Everybody loves work drinks. They’re a great way to wind down before the weekend and most of the time it’s free! But watch out, free drinks for a group of people wanting to de-stress could end in disaster, for them, and the business.
Like you would at home you should provide plenty of food and a range of beverage options, be prepared to slow down service to people who are drinking too fast, and make sure everyone has a safe way home.

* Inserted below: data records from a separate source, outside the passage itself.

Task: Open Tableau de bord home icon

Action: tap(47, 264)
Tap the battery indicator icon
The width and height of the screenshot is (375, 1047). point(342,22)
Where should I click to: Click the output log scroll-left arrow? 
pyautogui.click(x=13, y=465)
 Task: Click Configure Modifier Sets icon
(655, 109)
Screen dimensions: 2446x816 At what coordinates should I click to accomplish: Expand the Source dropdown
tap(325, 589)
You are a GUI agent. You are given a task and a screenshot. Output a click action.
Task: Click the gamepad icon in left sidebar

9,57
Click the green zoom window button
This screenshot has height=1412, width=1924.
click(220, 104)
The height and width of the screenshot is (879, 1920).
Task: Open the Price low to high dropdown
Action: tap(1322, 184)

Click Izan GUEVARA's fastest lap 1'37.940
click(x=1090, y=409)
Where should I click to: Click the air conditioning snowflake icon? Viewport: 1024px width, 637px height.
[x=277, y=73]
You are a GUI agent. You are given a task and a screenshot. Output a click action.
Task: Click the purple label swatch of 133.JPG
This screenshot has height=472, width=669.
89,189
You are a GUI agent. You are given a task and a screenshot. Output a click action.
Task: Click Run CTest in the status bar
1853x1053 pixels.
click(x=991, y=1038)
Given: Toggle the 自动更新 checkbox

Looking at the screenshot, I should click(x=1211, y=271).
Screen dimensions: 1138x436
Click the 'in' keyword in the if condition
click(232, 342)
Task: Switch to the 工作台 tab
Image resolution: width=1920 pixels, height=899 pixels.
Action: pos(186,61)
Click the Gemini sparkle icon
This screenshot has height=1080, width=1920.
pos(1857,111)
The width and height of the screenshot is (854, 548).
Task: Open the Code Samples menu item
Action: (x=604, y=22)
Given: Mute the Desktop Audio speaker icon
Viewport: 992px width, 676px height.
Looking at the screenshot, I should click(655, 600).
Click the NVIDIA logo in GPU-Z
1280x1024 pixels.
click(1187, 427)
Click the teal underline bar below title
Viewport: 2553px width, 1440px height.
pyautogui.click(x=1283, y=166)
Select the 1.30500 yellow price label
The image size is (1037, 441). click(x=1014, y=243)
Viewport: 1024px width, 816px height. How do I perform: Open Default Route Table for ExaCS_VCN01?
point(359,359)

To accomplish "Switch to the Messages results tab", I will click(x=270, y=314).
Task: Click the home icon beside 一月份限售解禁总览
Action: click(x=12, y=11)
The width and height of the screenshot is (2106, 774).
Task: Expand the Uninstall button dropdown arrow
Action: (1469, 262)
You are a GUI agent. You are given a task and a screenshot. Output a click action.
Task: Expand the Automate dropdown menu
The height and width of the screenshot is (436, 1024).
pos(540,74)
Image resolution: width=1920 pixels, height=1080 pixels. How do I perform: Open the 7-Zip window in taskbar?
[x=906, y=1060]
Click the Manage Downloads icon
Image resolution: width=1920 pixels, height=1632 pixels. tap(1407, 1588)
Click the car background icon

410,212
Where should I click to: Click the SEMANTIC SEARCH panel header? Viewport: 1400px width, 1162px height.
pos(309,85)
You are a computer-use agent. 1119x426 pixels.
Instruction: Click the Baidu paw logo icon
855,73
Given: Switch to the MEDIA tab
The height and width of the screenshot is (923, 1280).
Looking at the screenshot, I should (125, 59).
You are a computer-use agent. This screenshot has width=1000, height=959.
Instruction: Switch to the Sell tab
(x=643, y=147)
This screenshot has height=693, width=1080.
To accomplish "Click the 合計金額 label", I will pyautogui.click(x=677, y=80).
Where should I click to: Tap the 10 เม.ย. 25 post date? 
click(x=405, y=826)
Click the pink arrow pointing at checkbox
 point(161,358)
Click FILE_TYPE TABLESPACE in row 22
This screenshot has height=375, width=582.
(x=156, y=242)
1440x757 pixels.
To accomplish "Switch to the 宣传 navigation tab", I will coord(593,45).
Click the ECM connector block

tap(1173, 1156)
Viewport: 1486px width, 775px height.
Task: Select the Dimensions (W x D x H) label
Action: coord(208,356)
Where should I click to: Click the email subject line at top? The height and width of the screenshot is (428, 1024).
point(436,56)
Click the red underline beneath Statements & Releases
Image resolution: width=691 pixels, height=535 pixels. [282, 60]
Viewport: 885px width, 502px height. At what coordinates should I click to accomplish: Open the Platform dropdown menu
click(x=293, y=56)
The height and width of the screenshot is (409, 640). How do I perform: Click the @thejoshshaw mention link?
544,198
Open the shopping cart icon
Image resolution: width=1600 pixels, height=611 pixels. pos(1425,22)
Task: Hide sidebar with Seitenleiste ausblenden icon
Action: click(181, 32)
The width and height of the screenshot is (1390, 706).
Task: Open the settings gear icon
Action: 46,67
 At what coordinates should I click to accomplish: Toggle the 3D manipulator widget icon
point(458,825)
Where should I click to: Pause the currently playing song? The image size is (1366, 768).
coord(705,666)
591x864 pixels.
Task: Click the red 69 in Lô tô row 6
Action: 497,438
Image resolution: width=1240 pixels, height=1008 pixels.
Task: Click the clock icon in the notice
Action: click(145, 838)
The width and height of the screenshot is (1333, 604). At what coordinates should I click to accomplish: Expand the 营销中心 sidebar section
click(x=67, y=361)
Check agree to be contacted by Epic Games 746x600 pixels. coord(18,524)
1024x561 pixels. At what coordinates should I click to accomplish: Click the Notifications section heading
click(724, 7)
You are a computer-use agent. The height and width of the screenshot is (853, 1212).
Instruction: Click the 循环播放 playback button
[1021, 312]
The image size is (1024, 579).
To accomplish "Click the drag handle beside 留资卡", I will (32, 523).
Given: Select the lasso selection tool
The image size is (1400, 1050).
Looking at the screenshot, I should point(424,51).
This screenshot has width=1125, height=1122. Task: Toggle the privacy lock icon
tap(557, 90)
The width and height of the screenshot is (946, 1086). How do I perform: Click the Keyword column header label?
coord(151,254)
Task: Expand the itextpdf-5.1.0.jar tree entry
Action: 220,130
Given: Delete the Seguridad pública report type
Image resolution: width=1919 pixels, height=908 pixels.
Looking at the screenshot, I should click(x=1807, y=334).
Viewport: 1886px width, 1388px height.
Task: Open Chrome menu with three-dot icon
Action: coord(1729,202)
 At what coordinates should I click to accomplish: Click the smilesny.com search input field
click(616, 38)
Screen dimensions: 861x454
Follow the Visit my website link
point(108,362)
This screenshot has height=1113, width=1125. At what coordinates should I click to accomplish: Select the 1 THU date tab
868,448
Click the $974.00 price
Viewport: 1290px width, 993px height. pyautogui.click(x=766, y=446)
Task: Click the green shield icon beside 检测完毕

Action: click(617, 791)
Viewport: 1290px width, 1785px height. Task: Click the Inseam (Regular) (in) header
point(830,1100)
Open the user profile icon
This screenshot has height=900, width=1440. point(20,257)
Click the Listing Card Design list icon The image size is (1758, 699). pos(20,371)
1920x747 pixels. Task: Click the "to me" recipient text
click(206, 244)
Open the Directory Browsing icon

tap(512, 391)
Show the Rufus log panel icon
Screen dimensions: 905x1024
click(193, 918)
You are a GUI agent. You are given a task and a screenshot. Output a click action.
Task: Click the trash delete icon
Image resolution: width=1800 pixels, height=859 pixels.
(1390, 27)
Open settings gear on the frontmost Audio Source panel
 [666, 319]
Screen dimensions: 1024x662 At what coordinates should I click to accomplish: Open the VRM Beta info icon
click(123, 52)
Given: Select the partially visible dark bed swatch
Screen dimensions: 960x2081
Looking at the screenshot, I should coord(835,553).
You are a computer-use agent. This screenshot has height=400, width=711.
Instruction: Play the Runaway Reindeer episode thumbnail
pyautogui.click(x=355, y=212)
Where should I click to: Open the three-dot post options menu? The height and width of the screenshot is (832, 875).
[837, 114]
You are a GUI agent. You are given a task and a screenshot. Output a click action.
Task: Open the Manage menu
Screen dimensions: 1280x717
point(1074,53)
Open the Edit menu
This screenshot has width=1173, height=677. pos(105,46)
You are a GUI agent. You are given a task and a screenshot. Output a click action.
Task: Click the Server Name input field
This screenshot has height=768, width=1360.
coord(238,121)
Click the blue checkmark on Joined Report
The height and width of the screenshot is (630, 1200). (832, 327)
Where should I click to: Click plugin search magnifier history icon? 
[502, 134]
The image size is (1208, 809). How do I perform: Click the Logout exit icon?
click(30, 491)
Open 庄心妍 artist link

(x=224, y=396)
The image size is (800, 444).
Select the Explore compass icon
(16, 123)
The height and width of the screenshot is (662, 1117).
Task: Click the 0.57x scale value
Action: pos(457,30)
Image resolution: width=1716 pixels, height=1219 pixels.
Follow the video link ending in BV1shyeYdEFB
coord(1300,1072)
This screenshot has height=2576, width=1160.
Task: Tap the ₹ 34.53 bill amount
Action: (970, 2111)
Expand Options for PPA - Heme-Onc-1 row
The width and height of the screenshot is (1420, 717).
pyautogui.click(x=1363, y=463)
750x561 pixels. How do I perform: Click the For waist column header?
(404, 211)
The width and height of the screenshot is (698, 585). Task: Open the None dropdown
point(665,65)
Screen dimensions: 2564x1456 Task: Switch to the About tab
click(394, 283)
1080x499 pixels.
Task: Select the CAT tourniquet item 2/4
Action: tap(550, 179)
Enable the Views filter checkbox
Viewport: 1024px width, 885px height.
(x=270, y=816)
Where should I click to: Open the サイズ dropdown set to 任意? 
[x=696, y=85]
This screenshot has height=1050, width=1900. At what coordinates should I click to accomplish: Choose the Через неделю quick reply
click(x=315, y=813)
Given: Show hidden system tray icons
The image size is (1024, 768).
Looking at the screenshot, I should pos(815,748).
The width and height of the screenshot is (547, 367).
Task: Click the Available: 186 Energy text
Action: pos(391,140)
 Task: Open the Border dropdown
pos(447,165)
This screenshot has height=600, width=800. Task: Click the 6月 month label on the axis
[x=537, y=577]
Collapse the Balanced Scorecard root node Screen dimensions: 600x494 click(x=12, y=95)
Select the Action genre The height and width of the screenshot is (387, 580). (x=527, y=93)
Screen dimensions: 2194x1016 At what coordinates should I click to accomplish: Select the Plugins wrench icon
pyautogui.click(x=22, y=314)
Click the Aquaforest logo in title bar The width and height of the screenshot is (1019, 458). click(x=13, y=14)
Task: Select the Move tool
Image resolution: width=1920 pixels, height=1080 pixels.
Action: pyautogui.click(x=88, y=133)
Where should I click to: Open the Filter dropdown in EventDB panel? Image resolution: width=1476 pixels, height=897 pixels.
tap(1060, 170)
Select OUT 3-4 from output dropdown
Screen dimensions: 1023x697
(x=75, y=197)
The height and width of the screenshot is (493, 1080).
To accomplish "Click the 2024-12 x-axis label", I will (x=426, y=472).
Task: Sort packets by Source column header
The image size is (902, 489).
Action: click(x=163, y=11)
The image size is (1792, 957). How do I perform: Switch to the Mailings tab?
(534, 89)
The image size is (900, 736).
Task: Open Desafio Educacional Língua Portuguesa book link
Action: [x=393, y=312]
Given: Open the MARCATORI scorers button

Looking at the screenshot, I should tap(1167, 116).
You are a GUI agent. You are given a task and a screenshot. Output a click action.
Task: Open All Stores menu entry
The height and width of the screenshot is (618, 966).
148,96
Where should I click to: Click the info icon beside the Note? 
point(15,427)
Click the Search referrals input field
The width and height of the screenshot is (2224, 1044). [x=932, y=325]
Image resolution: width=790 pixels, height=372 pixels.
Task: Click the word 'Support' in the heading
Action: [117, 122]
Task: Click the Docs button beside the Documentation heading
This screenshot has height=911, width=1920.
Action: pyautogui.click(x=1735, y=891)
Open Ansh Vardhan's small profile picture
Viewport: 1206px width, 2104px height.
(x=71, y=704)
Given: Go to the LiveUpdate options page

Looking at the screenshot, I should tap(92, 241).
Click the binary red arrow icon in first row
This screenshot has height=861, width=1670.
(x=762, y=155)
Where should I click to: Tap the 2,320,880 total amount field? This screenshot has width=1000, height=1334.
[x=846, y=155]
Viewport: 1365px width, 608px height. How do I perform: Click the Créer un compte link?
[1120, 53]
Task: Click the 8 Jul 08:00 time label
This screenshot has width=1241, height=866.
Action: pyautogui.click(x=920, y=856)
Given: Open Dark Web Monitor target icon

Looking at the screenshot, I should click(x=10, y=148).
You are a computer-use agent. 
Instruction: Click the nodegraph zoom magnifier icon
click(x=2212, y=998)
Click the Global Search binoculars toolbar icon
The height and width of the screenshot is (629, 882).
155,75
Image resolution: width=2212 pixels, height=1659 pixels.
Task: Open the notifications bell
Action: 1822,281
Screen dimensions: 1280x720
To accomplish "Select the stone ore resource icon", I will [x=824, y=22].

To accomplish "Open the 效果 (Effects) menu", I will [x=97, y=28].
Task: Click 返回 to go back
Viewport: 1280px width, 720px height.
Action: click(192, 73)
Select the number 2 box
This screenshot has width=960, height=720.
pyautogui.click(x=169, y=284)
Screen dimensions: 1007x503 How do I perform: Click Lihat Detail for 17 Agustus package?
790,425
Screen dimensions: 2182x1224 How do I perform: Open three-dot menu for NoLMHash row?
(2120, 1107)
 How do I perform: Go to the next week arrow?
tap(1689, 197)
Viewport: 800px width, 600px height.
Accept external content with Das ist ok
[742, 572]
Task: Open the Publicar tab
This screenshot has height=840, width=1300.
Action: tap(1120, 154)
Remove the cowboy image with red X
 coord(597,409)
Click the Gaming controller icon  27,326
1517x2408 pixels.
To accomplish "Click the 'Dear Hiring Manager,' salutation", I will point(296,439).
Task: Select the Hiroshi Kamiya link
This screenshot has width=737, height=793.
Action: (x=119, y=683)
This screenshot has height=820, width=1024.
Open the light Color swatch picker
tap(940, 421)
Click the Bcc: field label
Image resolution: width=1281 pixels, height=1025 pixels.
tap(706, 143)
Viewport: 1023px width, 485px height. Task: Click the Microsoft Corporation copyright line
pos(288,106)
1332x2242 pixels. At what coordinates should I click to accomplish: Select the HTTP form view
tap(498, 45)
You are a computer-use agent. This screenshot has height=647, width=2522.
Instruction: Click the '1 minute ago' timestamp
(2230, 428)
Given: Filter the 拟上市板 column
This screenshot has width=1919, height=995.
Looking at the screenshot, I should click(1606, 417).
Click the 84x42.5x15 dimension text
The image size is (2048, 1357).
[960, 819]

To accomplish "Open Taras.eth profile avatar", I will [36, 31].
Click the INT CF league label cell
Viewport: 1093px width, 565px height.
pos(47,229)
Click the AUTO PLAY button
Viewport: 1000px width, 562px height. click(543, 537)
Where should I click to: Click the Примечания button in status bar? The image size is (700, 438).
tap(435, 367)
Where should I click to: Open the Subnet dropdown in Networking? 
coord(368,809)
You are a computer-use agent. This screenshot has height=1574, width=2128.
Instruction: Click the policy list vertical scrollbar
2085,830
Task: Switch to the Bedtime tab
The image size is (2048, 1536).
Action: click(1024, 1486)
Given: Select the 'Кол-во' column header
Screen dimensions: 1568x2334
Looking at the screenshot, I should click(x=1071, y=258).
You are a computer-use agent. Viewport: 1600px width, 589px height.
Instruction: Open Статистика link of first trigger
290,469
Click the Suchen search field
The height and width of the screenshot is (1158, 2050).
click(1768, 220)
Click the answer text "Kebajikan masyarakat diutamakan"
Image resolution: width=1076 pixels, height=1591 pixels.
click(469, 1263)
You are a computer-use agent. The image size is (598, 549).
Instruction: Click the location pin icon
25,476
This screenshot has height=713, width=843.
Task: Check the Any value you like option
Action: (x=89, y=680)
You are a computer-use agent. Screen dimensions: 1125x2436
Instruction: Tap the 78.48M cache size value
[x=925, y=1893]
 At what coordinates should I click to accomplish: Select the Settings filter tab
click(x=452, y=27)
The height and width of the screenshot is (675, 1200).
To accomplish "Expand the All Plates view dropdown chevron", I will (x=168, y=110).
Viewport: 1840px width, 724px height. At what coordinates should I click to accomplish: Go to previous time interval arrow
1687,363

But there are different dynamics with work drinks that require some specific strategies to keep things sociable and safe:
Brief the caterers
If you’re bringing in wait-staff, or holding your function at a bar or restaurant, tell the caterers you expect them to serve responsibly, and stop serving people who are intoxicated. Also ask them to offer water with every top up.
Limit the tab
Staff always appreciate a few drinks on the boss, but it can also be an invitation for people to drink more than they usually would. By limiting the tab — a couple of drinks per person should be enough — you’re sending a positive message that you’re together to celebrate a job well done. If people want to carry on, it’s at their cost. Make sure lower alcohol options and non-alcoholic drinks are on the tab too.
Feed the team
Put as much emphasis on the food as the drinks. Offer more than a few bags of chips. Think about ordering in pizzas or throwing a BBQ. It’ll make the whole occasion more sociable and show your team you really appreciate them.
Focus on families
Involving families in staff occassions, and organising some entertainment, is a good way to focus the team on having fun together rather than just drinking. Maybe you could do something fun for your next office get together like go-carting, laser-force, a trip to the zoo, holding an old-school sports day, or a parents and young people's movie night.
Look after your under 18s
If you have staff who are under 18 make sure you are legally allowed to serve them alcohol, and if you do, keep an extra close eye on them. Under 18s are only allowed to be served alcohol by someone other than their parent or legal guardian at a ‘private social gathering’. This means attendance must be by personal invitation only, and no money can change hands, either over a bar or by way of an alcohol inclusive ticket.